During its presidency of the G20, India set up a
panel of international economic experts to recommend reforms to the MDBs, by and
their suggestions were adopted by the G20.
The panel’s recommendations included raising more
capital, tripling by 2030 lending for sustainable development, streamlining
procedures, and encouraging more risk-taking in funding programmes.
S. Jaishankar took aim at the World Trade
Organisation (WTO), calling for its comprehensive reform to ensure a
rules-based, non-discriminatory and fair multilateral trading system.
He also had a brief conversation with WTO
Director-General Ngozi Okonjo-Iweala before the meeting.
He said that protectionism and market-distorting
practices of the international trading system worked against developing
countries.
Secretary-General Antonio Guterres said the G20
countries should be strongly engaged in reforming the UN and making “the
Security Council truly representative by addressing the under-representation of
Africa, Asia-Pacific, Latin America and the Caribbean”.

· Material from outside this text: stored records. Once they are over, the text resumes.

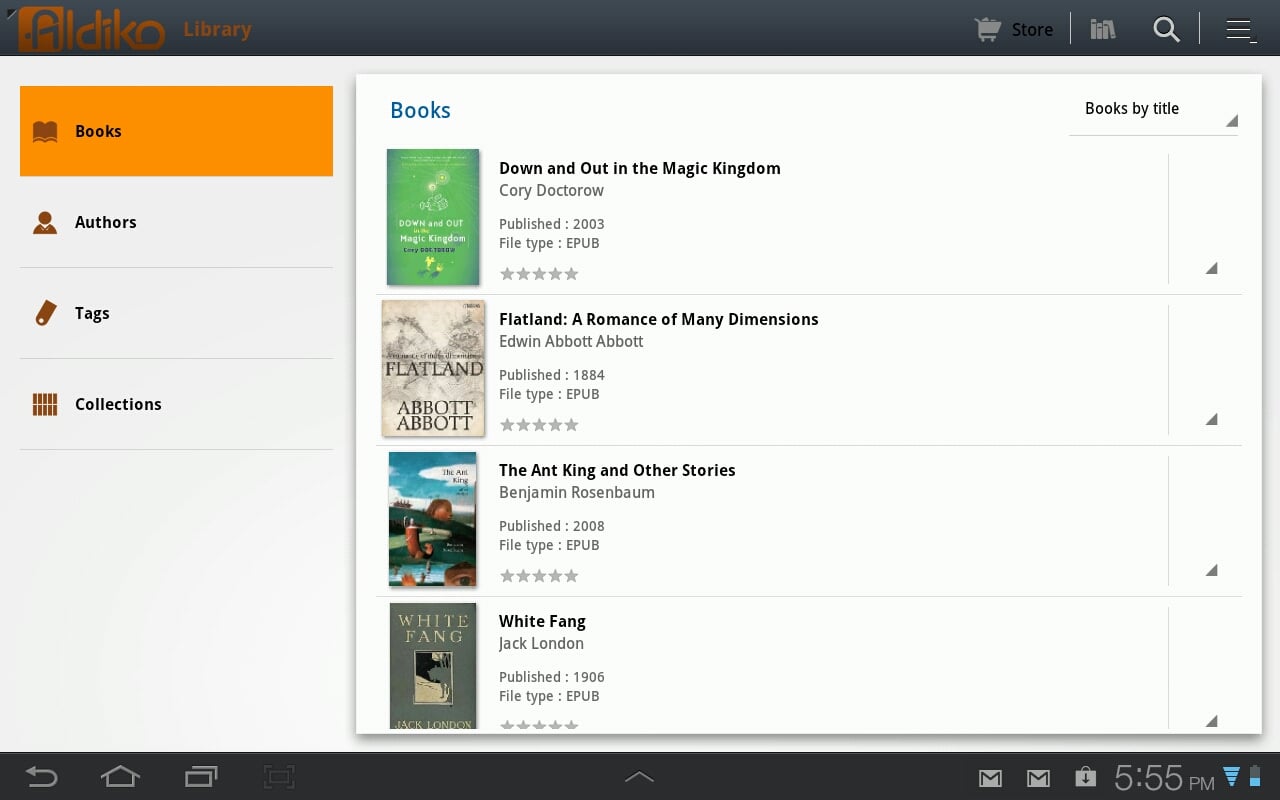
Task: Click the person icon beside Authors
Action: (x=44, y=222)

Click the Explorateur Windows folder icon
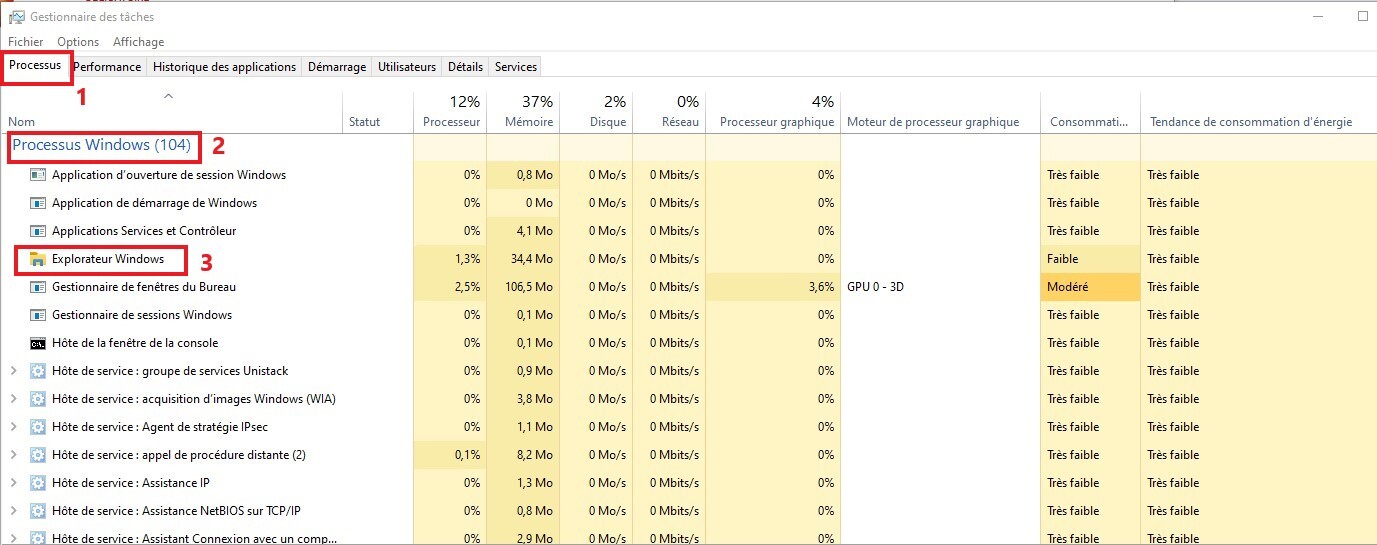click(38, 259)
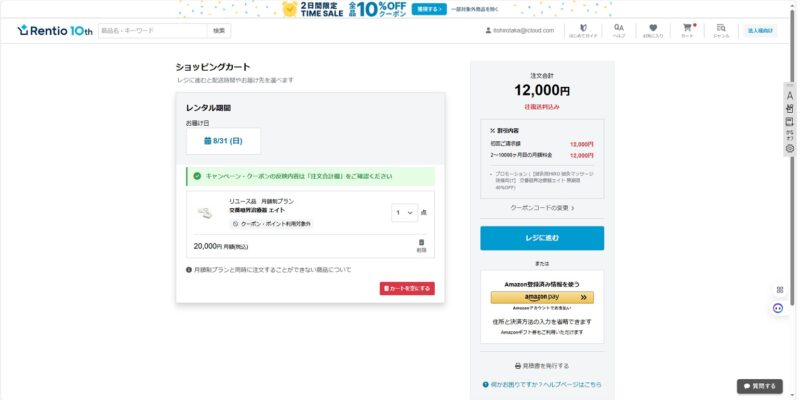Open the beginner's guide (はじめてガイド) icon
800x400 pixels.
click(583, 30)
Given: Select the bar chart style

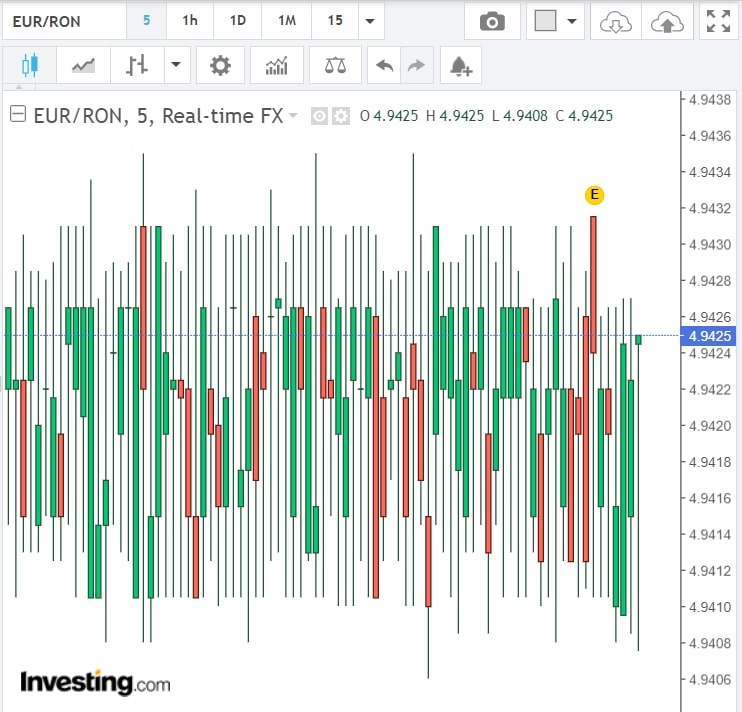Looking at the screenshot, I should [x=138, y=67].
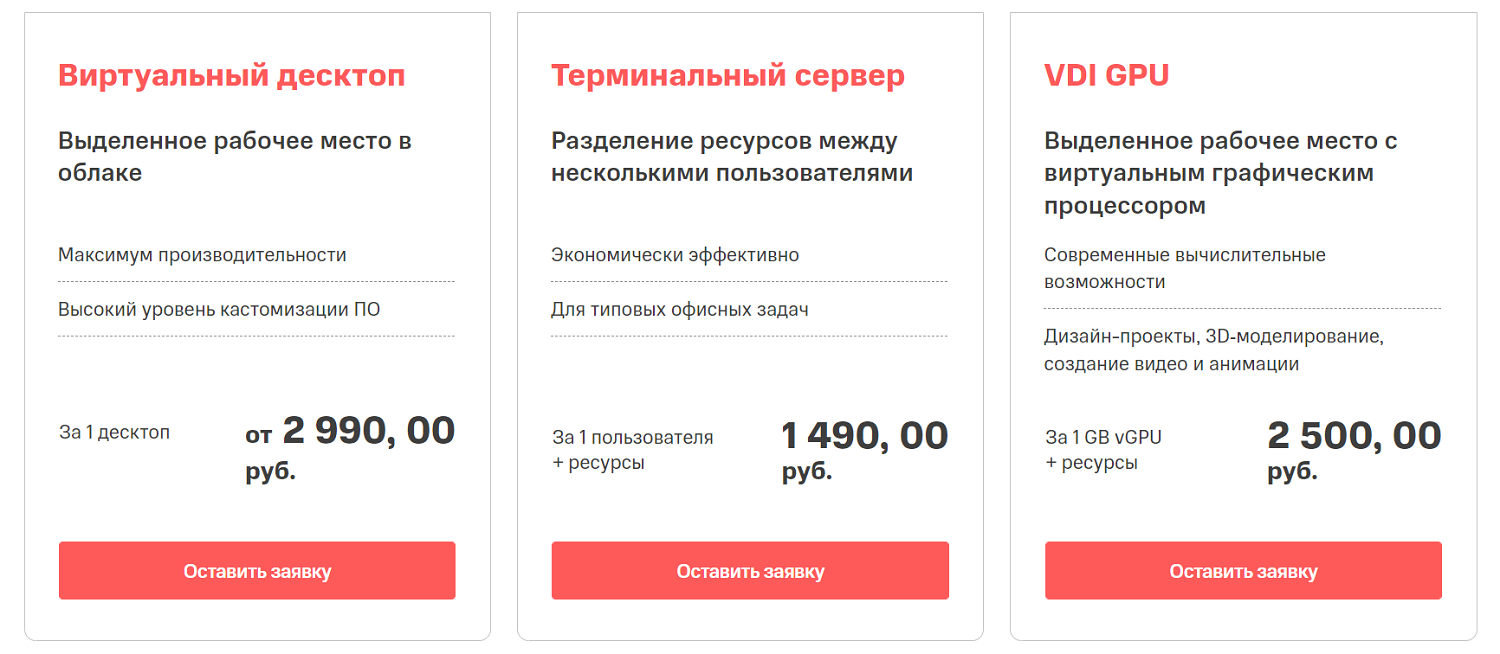Click 'Максимум производительности' feature line

pyautogui.click(x=202, y=255)
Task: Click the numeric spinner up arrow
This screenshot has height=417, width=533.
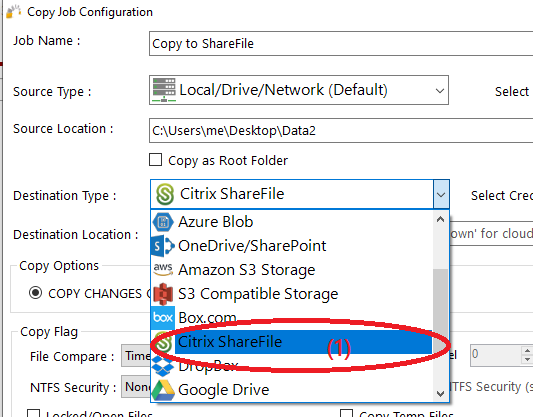Action: (x=527, y=351)
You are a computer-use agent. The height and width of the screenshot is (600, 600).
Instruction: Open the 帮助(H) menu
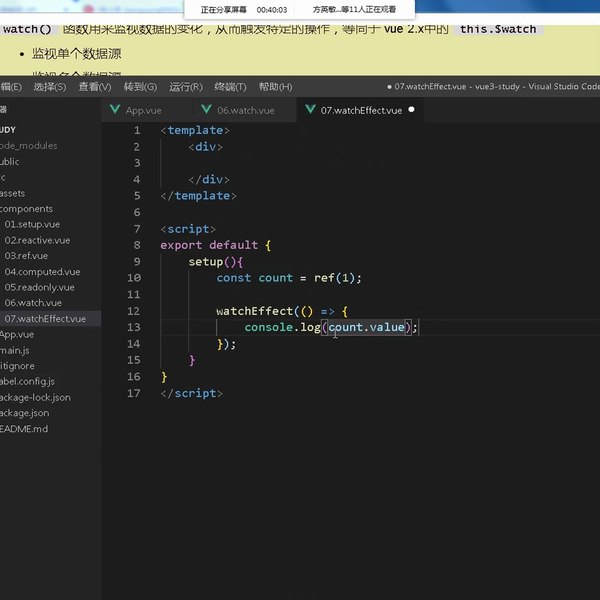pos(275,87)
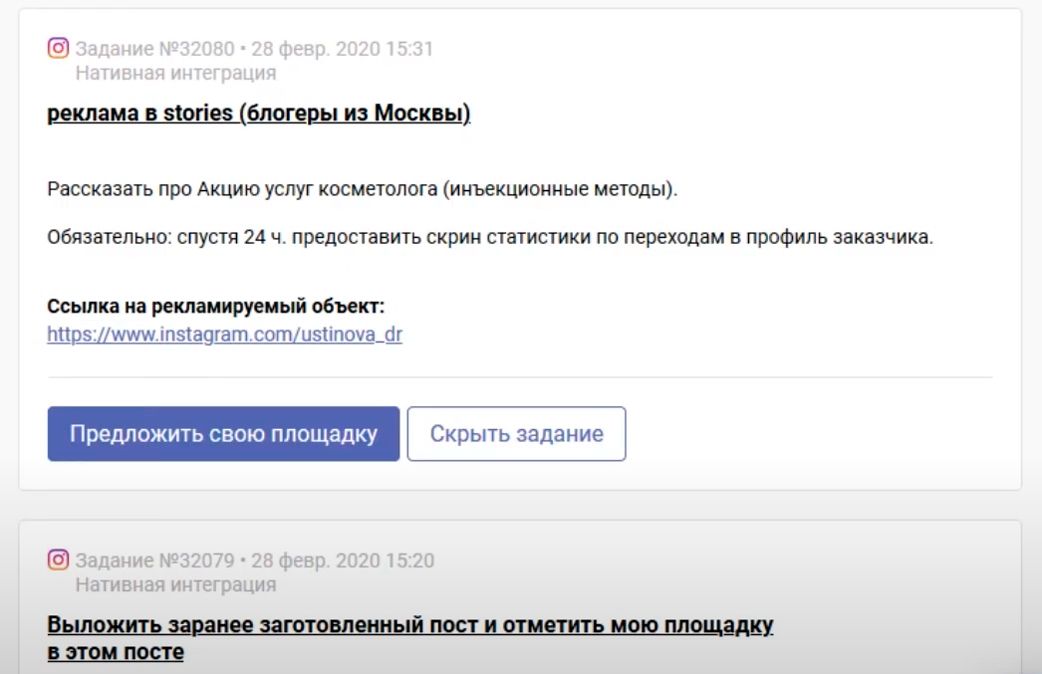Screen dimensions: 1042x674
Task: Click the date '28 февр. 2020 15:31'
Action: click(342, 49)
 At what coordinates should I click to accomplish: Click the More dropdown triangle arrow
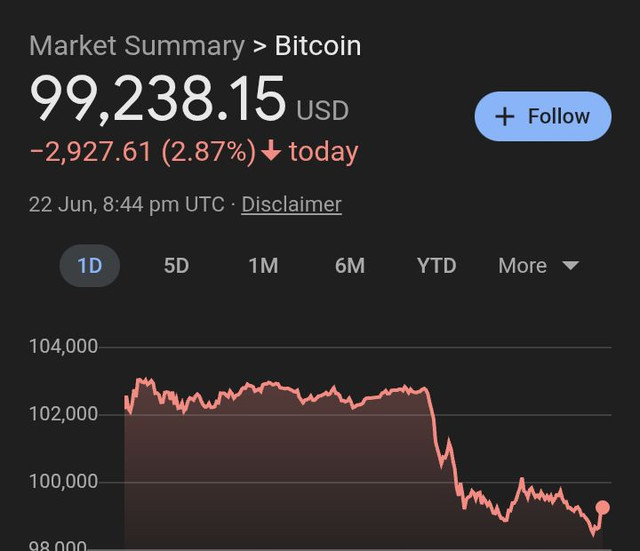coord(570,266)
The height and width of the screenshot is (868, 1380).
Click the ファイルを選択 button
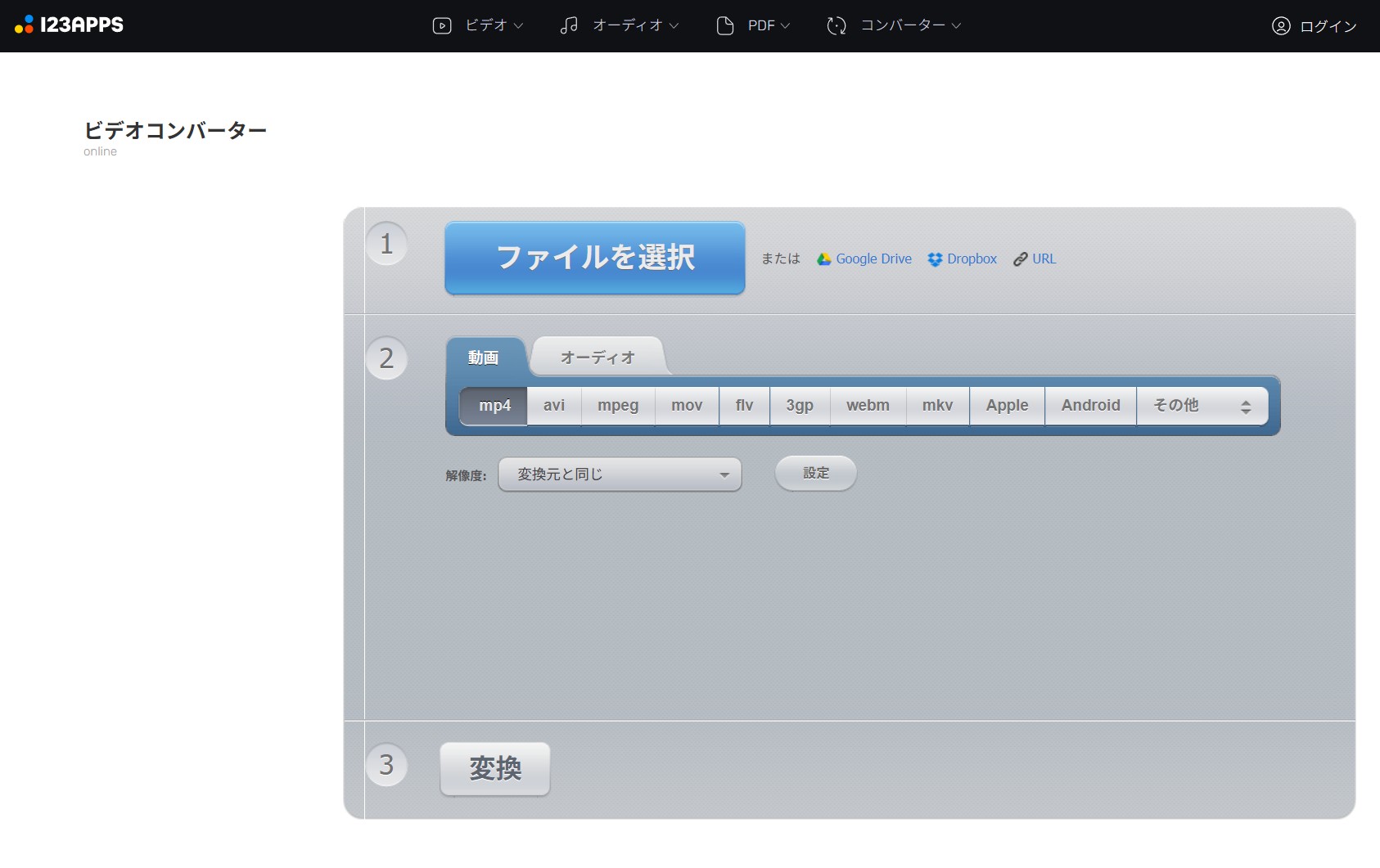point(595,258)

The External Affairs Minister stressed the role of
the G20 in promoting reforms in all areas of the international structures.
The G20, the UN, and the so-called Bretton Woods
institutions – which include the International Monetary Fund and the World Bank
– are trying to deal with “some of the most important challenges of our time:
inequality, financing for development, the climate crisis, the impact of new
technologies”, he said.
“In all these areas, progress is slipping out of
reach as our world becomes more unsustainable, unequal, and unpredictable,” S.
Jaishankar said.
“I look to all G20 countries to push for deep
reforms so that global financial institutions reflect today’s world and respond
to today’s challenges,” he said.
The External Affairs Minister added: “We
need ambitious reforms of the international financial architecture to make it
fully representative of today’s global economy, so it can provide strong
support to implement the Sustainable Development Goals.”
On fighting climate change, he noted
that clean energy investments have increased in India and China, but hardly in
other emerging and developing economies since 2015.
“The energy transition must be based on justice and
equity so that all countries benefit,” S. Jaishankar said.